» **Work instructions**
Output the data below as a JSON list of strings, one string per line, omitting blank lines.

» **Data lines**
begin

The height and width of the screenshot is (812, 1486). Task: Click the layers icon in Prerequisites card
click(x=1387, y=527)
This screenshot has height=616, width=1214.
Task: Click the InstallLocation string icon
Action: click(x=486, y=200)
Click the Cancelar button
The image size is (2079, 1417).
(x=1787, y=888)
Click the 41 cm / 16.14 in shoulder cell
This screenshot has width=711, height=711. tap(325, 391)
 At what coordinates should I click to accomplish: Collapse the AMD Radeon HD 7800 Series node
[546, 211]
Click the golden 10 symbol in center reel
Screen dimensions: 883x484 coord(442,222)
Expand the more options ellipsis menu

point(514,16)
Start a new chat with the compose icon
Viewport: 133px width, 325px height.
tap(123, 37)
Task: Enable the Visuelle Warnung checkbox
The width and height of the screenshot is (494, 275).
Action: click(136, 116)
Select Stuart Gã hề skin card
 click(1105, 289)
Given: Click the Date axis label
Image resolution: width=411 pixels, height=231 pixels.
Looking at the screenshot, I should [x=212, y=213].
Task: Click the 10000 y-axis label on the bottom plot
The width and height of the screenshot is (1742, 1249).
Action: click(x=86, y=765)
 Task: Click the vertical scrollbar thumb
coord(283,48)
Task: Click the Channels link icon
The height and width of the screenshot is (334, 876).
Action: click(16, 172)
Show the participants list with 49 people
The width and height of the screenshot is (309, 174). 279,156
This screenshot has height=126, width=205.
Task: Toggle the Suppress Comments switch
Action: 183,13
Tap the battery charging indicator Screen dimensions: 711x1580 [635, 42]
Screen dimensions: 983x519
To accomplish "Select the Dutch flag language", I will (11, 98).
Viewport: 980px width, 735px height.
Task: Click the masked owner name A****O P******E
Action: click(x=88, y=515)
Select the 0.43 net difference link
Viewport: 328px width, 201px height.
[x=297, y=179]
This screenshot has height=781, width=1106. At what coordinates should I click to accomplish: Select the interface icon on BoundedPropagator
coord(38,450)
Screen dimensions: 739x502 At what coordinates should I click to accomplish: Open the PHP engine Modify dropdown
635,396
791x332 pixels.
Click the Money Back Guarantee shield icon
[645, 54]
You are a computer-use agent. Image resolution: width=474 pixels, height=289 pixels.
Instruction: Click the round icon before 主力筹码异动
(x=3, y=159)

end

» **Written response**
[
  "The height and width of the screenshot is (812, 1486). Task: Click the layers icon in Prerequisites card",
  "click(x=1387, y=527)",
  "This screenshot has height=616, width=1214.",
  "Task: Click the InstallLocation string icon",
  "Action: click(x=486, y=200)",
  "Click the Cancelar button",
  "The image size is (2079, 1417).",
  "(x=1787, y=888)",
  "Click the 41 cm / 16.14 in shoulder cell",
  "This screenshot has width=711, height=711. tap(325, 391)",
  " At what coordinates should I click to accomplish: Collapse the AMD Radeon HD 7800 Series node",
  "[546, 211]",
  "Click the golden 10 symbol in center reel",
  "Screen dimensions: 883x484 coord(442,222)",
  "Expand the more options ellipsis menu",
  "point(514,16)",
  "Start a new chat with the compose icon",
  "Viewport: 133px width, 325px height.",
  "tap(123, 37)",
  "Task: Enable the Visuelle Warnung checkbox",
  "The width and height of the screenshot is (494, 275).",
  "Action: click(136, 116)",
  "Select Stuart Gã hề skin card",
  " click(1105, 289)",
  "Given: Click the Date axis label",
  "Image resolution: width=411 pixels, height=231 pixels.",
  "Looking at the screenshot, I should [x=212, y=213].",
  "Task: Click the 10000 y-axis label on the bottom plot",
  "The width and height of the screenshot is (1742, 1249).",
  "Action: click(x=86, y=765)",
  " Task: Click the vertical scrollbar thumb",
  "coord(283,48)",
  "Task: Click the Channels link icon",
  "The height and width of the screenshot is (334, 876).",
  "Action: click(16, 172)",
  "Show the participants list with 49 people",
  "The width and height of the screenshot is (309, 174). 279,156",
  "This screenshot has height=126, width=205.",
  "Task: Toggle the Suppress Comments switch",
  "Action: 183,13",
  "Tap the battery charging indicator Screen dimensions: 711x1580 [635, 42]",
  "Screen dimensions: 983x519",
  "To accomplish \"Select the Dutch flag language\", I will (11, 98).",
  "Viewport: 980px width, 735px height.",
  "Task: Click the masked owner name A****O P******E",
  "Action: click(x=88, y=515)",
  "Select the 0.43 net difference link",
  "Viewport: 328px width, 201px height.",
  "[x=297, y=179]",
  "This screenshot has height=781, width=1106. At what coordinates should I click to accomplish: Select the interface icon on BoundedPropagator",
  "coord(38,450)",
  "Screen dimensions: 739x502 At what coordinates should I click to accomplish: Open the PHP engine Modify dropdown",
  "635,396",
  "791x332 pixels.",
  "Click the Money Back Guarantee shield icon",
  "[645, 54]",
  "You are a computer-use agent. Image resolution: width=474 pixels, height=289 pixels.",
  "Instruction: Click the round icon before 主力筹码异动",
  "(x=3, y=159)"
]